I woke up early, still excited, to the sound of voices in the kitchen below. The sun was shining brilliantly and I stopped dressing long enough to locate my friend the dog, who was vigorously shaking his chain, three backyards away. Good dog, I thought.
I took the stairs three to a stride, pulling my t-shirt over my head at the same time. I stopped at the landing. My mother was at the table, sitting in my chair, her back to the stairs. She turned when she heard me coming and smiled. Father Michaels was at the table too. He was not wearing his collar.
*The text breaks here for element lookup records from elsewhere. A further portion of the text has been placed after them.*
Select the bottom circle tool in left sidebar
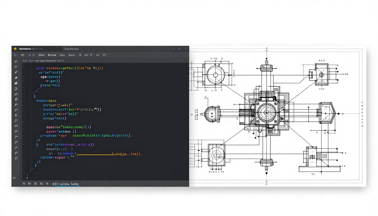The height and width of the screenshot is (216, 378). (x=16, y=158)
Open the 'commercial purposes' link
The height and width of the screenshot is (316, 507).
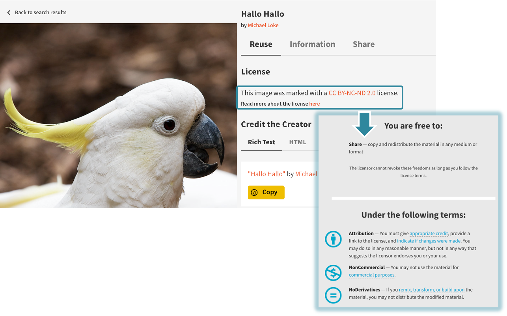click(372, 275)
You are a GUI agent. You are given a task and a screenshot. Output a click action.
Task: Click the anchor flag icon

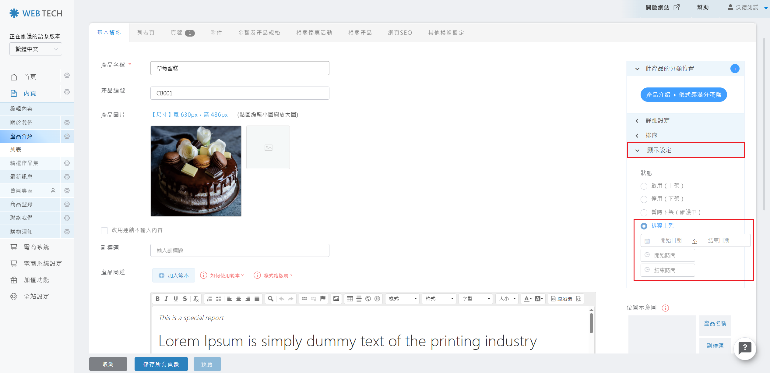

“Look who’s come for breakfast,” my mother said.
My friend, who had been studying his hands, smiled at me weakly.
“So what’s the matter?” she said. “Are you going to just stand there?”
When I did precisely that, she broke into song:
’Cause when you’re up, you’re up.
And when you’re down you’re down.
And when you’re only halfway up,
You’re neither up nor down.
“Can I go outside and play ball?” I said.
“Okay,” she agreed. It was an unheard-of privilege before breakfast, but she was in about the best mood ever. “Don’t wander off though. I’m going to fix us all a
stunning
breakfast.”
Outside, I checked the street for any car that might conceivably belong to my father, but there wasn’t a convertible in sight. And nothing with bullet holes. Inside, they were talking, but their voices were low. I heard my mother say, “Don’t worry.” Then she resumed humming, “When you’re up, you’re up.”
I fielded hard, angry grounders, and when I was called for breakfast, I said I wasn’t hungry.
“Be that way, sourpuss,” my mother said, and went back inside. Then Father Michaels said something, and she told him again not to worry. Horrid Patrick Donovan just had me all worked up over my father.
“I’ll go talk to him,” he said.
“No,” she said. “You’ll talk to me.”
It was nearly lunch time when I heard him leave. My mother came out onto the back porch and called, but I was out of sight around back of the small storage shed and I didn’t answer. I heard her say, “I don’t know where he’s disappeared to.”